Saint Therese of Lisieux’ spiritual doctrine was not a rigorous one but concerned the “little way” of finding God in ordinary tasks and performing them joyfully.  She had many deep spiritual experiences, but they all surrounded her everyday activities, dealings with others, and own sufferings.  Although she composed several poems, prayers, plays, and much correspondence, her basic writing, in which her doctrine is contained, is her autobiography.  She was relatively unknown in her short life and was influential only in her own family and among the other sisters at Lisieux.  However, the influence of this simple and holy child of God who lived a short life made a tremendous and speedy impact upon the lives of popes, bishops, priests, religious, and those of every other vocation in life.  Last year, Pope Francis remarked that St. Therese accompanies him as “an old man,” and that “She is a faithful friend.”

At the request of others, both of these great women wrote about their lives and their spiritual experiences in an autobiography, Saint Teresa of Avila’s, Life, and Saint Therese of Lisieux’, Autobiography of a Soul.  Again, their experiences share much in common but at the same time are very different.  The teachings of these two saints have much to say to us so different from them and yet so much like them.  Both struggled with prayer, both suffered emotionally and physically, both had joy and disappointments, and both experienced God in all of these.  

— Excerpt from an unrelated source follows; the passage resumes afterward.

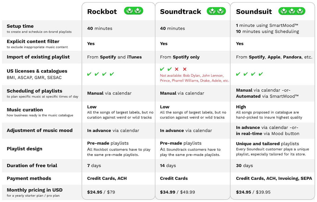Click the Setup time row label
This screenshot has width=317, height=202.
pos(20,26)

Looking at the lives and attitudes of these two mystics who had such intense spiritual experiences, one thing becomes crystal clear about prayer.  Prayer results in love and love is the measure of prayer.  Saint Teresa of Avila expressed this by stating that prayer does not consist “in thinking much but in loving much.”  Saint Therese of Lisieux expressed this by stating that prayer is “a cry of gratitude and love in the midst of trial as well as joy.”

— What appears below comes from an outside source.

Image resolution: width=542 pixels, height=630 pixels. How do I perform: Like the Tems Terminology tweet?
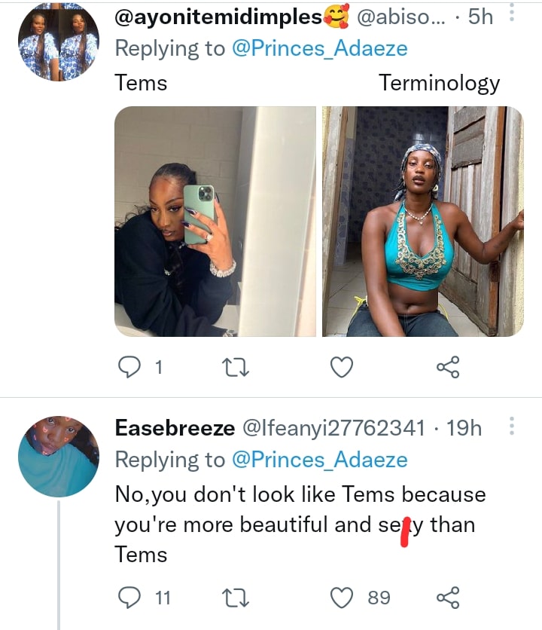coord(343,367)
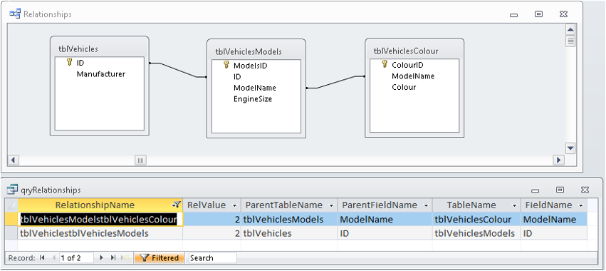This screenshot has height=271, width=606.
Task: Go to first record in navigation bar
Action: 42,258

We do not have to have great supernatural or mystical experiences to be in deep communion with God.  In fact, the advice of our two mystical doctors is that we should not even seek such experiences as they are not proof of prayer.  Love of God and love of others are the results of prayer even when we may feel distracted in prayer and far from God.  Saint Teresa of Avila found it difficult to pray the Divine Office and, as I mentioned on my previous column, Saint Therese of Lisieux found it difficult to say the Rosary.  However, this did not lessen their attempts to do so knowing that love is at the basis of such prayer and faithfulness to prayer results in love. 

The Church proclaims doctors to help us find our way to God.  The experiences of these two doctors of the spiritual life help us greatly on our own journeys.  We are all called to live in communion with God and we can only do that in the midst of our daily activities, joys, and tribulations.  Prayer helps us to deepen our union with God and we must take time to be in communion with Him.  However, the time we put into prayer is not measured in terms of how much bliss we may derive from it.  Saints Teresa and Therese teach us what the Lord made clear: love alone is the measure.

If we follow the teaching of these two saints, we find God in our daily activity through prayer and grow in love.  If we want to know how well we are praying, even when we feel we are not, we look for the results in love.  Saint Paul makes very clear what these criteria are.  “Love is patient, love is kind.  It is not jealous, it is not pompous, it is not inflated, it is not rude, it does not seek its own interest, it is not quick tempered, it does not brood over injury, it does not rejoice over wrong doings but rejoices with the truth.  It bears all things, believes all things, hopes all things, endures all things” (1 Cor. 13:4-7).    Such love can only come from true prayer as Saint Teresa and Saint Therese knew and is commonly found not in extraordinary visions, but in daily life, especially in the difficult times we find ourselves in this October.